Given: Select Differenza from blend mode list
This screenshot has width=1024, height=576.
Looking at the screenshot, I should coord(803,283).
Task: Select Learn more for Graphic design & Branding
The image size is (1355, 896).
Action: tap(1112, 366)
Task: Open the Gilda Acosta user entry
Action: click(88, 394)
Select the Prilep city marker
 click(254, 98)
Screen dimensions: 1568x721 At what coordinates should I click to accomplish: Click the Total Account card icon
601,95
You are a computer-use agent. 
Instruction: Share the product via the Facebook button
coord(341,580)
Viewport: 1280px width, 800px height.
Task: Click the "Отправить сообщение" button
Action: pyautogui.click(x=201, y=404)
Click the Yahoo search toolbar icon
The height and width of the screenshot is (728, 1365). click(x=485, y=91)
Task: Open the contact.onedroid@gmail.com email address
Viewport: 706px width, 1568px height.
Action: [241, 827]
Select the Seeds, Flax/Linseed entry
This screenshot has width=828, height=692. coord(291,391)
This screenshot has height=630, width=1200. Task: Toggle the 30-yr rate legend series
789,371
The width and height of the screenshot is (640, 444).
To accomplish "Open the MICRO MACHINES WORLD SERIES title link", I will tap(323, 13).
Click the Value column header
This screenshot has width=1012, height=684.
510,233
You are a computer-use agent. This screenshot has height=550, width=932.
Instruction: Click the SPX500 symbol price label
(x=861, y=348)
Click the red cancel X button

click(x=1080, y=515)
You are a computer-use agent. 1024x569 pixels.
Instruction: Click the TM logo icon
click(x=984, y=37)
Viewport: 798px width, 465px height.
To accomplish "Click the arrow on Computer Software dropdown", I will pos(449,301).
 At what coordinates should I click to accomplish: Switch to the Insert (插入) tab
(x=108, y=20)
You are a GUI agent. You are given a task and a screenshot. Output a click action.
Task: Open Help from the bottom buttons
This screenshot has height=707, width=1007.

## PROBLEM TO SOLVE:
Would you please set down the lines from the one with "You are a GUI" to the end of the data above, exactly and without any other lines?

## EXERCISE ANSWER:
You are a GUI agent. You are given a task and a screenshot. Output a click action.
Task: Open Help from the bottom buttons
This screenshot has height=707, width=1007.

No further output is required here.